Friday, June 10, 2011

The Mountain of Life

While climbing the mountain of life, one of the most powerful and enjoyable exercises we can do is to periodically stop and appreciate the vista. When we can pause from our ascent (or even a place of descent into pain, frustration or fear from which we have previously ascended), we can more clearly see the discarded habits, thoughts and patterns that we have outgrown. This doesn't mean that we never return to these places; after all, they are well worn paths of our life. Making subsequent ascents may be easier because the path is already blazed and wisdom garnered but we will also be need inertia and will be fighting the downward force of gravity, which on the mountain, can be our shadow self.

When we climb out of deep woods and take a rest from the hard work of climbing we step out onto a vista where a new perspective arises. Today when I allowed myself to stand atop the vista and peer below, I was able to appreciate how I more consistently handle particular challenges with my children with greater calm, confidence and perspective than I once did. I noticed how I am kinder and gentler with myself. I recognized the ways in which I take better care of my physical body. From this vantage point, I took time to appreciate the fruits of my efforts: more harmony in the household, a growing sense of inner peace and improved digestion. Looking further up the mountain, I could see even more dramatic improvements on the higher horizon resulting from growing wisdom, sustained efforts and personal growth. Overall, this is a process of getting to know ourselves better and love ourselves more completely.

I was thinking about this concept during a walk into the woods this morning. It was an unusual New England day since the weather and temperature were so perfectly comfortable that there was nothing to even say about it - I'm imagining that the conversations at work this morning were more forced than usual without the standby weather icebreaker. My thoughts unfolded along with the uneven paths I was on. After a wonderful time in the woods reflecting, thinking and exercising all in the same hour, my phone rang. I recognized the number but couldn't place the caller, Upon answering, I immediately remembered that I had a 9:30 client call scheduled. I laughed out loud, shook my head and asked what I could possibly learn from all this. I went back to my mountain metaphor and perched on a vista overlooking the pattern of missed appointments in my past. What I immediately noticed was the lack of self-defeating talk in my head! Of course, I felt badly inconveniencing my client, but there was none of the shaming and blaming which always followed similar scheduling mishaps in the past. Also, I immediately saw the opportunity to look in and see what my higher self may be trying to tell me. When does this pattern arise? I realized that this pattern always arises when I fail to meet my particular needs to be in nature, to reflect and to exercise. For me, these are the highest and best ways in which I take care of myself.

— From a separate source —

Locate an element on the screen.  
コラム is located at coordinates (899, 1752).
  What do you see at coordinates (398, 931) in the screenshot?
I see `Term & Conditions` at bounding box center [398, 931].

What I also realized was that had I shamed and blamed myself, vowing to be more disciplined about checking my schedule and more careful with my time, I would have failed to see what my soul was desperately trying to communicate with me. I realized how ineffective beating myself was at generating "better" behavior. Shaming and blaming is like hiking in flimsy flip flops - unstable, uncomfortable and flirting with disaster. Most importantly, had I been stuck in blamesville, I would have missed out on the startling realization that I have, indeed, become much, much kinder to myself. That kindness towards myself gets paid forward to everyone with whom I come in contact and realizing the extent to which it already exists inspires me to keep hiking, viewing, appreciating and loving.

So now my client is rescheduled, I am encouraged and inspired by my own growth and I have dedicated time, in my calendar, to walk in nature tomorrow. What's the moral of my story? To prioritize my needs and make time for them before they make time for themselves!